Each line in the records that mentions the word "folder" needs to be listed.

**DATA PROVIDED**:
+===+

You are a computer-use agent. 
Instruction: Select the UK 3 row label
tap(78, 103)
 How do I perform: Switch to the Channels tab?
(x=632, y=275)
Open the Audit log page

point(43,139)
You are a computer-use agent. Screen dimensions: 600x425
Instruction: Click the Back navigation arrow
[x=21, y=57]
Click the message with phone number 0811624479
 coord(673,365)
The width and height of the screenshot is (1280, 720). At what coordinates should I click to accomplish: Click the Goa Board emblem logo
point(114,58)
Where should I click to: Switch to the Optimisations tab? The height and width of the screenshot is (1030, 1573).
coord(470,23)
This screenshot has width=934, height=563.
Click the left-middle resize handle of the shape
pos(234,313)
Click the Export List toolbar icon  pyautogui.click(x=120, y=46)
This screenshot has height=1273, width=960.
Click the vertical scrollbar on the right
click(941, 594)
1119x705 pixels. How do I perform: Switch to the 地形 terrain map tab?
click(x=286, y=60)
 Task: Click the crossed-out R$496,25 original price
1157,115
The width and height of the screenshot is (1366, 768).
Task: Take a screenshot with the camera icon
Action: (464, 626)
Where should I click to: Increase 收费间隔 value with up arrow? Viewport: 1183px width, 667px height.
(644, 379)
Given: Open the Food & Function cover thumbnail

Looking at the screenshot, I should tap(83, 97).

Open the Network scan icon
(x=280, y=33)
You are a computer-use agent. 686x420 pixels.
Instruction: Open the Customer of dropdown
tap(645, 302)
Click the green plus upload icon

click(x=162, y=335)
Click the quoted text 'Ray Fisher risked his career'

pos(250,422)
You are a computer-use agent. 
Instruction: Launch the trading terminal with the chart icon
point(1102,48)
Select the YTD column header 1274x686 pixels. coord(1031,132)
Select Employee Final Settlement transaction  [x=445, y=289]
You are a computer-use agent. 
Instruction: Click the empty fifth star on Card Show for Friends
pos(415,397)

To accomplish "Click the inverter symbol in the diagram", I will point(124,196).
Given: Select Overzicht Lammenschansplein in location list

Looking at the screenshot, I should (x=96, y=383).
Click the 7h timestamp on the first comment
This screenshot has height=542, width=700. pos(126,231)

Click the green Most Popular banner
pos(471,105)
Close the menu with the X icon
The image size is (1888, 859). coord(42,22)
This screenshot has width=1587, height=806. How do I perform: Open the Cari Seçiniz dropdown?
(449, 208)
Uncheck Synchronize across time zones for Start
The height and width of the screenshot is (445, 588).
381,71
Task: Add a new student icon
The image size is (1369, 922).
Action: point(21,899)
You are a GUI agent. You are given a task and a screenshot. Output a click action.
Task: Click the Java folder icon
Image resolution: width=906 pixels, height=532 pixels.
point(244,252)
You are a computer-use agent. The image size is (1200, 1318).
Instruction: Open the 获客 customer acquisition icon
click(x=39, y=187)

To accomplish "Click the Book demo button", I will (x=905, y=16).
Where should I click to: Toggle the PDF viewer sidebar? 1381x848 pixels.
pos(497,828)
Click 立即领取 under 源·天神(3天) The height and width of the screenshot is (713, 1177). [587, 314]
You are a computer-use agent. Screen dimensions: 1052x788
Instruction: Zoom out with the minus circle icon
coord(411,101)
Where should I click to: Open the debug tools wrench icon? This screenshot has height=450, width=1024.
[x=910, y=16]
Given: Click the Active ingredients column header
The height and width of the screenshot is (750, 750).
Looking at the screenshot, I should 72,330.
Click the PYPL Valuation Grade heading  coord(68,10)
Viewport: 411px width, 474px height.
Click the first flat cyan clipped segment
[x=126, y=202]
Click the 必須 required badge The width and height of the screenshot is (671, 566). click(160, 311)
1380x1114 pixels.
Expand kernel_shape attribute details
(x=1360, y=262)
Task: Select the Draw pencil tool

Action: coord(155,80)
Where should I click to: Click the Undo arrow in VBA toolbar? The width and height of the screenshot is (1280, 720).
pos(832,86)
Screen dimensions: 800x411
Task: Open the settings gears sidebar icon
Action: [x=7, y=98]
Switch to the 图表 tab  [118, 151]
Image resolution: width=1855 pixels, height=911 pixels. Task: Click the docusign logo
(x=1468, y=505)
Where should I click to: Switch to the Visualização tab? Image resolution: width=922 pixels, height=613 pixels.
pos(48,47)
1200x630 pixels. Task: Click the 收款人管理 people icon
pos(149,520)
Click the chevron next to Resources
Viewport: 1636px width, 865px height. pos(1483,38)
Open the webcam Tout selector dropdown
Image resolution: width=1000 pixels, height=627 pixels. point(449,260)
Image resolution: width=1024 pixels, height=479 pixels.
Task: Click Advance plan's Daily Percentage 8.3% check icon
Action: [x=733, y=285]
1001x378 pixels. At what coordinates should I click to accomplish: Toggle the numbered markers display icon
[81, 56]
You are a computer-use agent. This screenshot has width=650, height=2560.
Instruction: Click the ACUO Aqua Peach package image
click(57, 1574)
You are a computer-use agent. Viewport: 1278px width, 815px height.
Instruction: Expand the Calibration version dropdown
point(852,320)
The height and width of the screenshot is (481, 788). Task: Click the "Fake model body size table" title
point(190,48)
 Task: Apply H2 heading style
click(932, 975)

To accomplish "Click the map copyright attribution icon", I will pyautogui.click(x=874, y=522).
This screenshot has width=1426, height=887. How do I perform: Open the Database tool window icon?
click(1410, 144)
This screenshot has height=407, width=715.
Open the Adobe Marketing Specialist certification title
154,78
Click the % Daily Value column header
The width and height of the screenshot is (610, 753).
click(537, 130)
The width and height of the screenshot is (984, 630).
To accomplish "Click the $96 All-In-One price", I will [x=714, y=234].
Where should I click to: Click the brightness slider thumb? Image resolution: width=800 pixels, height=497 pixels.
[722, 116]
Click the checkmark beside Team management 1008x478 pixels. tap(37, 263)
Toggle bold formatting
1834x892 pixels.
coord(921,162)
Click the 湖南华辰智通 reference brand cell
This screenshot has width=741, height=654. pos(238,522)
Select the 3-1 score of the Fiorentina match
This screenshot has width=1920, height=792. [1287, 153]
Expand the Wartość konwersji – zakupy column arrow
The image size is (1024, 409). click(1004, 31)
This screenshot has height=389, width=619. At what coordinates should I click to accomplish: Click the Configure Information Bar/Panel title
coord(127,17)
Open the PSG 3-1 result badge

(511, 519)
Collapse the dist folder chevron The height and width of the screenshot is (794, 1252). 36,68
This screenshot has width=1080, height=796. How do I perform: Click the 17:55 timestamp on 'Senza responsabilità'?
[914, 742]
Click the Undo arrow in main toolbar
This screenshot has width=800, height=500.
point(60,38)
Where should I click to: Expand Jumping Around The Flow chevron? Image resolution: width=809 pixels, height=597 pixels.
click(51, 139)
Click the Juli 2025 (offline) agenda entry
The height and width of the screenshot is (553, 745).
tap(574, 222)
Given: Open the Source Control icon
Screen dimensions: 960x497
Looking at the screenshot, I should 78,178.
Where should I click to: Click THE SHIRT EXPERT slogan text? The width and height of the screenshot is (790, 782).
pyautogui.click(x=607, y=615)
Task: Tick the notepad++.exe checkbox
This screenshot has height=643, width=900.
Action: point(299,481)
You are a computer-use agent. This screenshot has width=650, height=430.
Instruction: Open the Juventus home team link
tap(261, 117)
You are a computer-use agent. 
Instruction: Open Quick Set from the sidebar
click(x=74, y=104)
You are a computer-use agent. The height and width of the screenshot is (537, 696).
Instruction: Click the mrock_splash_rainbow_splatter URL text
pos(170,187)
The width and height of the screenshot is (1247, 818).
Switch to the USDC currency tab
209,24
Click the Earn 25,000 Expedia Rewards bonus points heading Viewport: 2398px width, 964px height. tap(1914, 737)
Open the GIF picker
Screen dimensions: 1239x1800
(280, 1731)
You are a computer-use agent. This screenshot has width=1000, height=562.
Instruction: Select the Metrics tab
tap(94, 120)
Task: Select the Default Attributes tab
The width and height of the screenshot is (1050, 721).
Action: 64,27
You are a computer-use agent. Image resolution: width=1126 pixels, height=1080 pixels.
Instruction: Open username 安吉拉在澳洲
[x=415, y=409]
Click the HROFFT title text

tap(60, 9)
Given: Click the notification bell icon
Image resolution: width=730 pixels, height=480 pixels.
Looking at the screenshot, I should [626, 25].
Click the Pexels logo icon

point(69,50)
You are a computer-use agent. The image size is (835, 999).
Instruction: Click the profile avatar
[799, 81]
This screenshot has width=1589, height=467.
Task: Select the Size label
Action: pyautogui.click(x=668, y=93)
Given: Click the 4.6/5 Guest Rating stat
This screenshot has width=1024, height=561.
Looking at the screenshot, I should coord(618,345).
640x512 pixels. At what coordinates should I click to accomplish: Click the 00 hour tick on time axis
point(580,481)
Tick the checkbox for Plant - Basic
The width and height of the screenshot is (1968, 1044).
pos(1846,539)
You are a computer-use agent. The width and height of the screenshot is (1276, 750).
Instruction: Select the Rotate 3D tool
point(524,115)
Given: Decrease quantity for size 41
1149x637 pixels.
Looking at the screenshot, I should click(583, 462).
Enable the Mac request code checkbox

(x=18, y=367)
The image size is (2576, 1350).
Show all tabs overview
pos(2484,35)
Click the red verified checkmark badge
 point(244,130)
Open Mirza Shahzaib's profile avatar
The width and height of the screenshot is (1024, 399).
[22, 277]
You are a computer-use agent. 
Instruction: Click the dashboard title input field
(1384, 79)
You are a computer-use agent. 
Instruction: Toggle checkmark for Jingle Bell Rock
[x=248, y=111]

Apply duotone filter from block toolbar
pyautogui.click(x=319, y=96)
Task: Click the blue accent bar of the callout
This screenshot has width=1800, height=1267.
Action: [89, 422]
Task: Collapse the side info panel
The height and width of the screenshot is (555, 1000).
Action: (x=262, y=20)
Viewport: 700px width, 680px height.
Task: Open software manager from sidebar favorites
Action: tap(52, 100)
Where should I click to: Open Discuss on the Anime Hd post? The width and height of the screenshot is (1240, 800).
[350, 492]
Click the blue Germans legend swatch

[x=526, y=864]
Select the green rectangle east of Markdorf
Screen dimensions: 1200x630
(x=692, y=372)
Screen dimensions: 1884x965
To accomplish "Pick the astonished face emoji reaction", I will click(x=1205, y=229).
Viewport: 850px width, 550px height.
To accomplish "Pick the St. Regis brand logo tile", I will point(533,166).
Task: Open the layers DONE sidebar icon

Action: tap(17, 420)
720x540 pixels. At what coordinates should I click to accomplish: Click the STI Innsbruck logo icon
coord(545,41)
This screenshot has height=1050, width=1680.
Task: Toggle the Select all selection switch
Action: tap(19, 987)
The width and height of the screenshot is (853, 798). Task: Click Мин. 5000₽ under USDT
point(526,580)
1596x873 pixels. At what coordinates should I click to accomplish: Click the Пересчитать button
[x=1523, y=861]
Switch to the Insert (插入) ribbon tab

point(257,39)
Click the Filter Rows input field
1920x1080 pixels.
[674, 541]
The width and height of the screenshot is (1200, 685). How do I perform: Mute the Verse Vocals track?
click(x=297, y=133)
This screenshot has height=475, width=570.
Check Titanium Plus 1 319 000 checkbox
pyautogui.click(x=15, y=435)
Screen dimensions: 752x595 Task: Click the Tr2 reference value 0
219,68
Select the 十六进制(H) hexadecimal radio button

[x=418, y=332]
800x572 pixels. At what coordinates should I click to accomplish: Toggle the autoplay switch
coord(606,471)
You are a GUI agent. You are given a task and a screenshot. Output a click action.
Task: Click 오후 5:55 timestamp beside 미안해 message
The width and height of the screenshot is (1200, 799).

+===+

**REPLY**:
Task: Click the Java folder icon
Collapse the dist folder chevron The height and width of the screenshot is (794, 1252). 36,68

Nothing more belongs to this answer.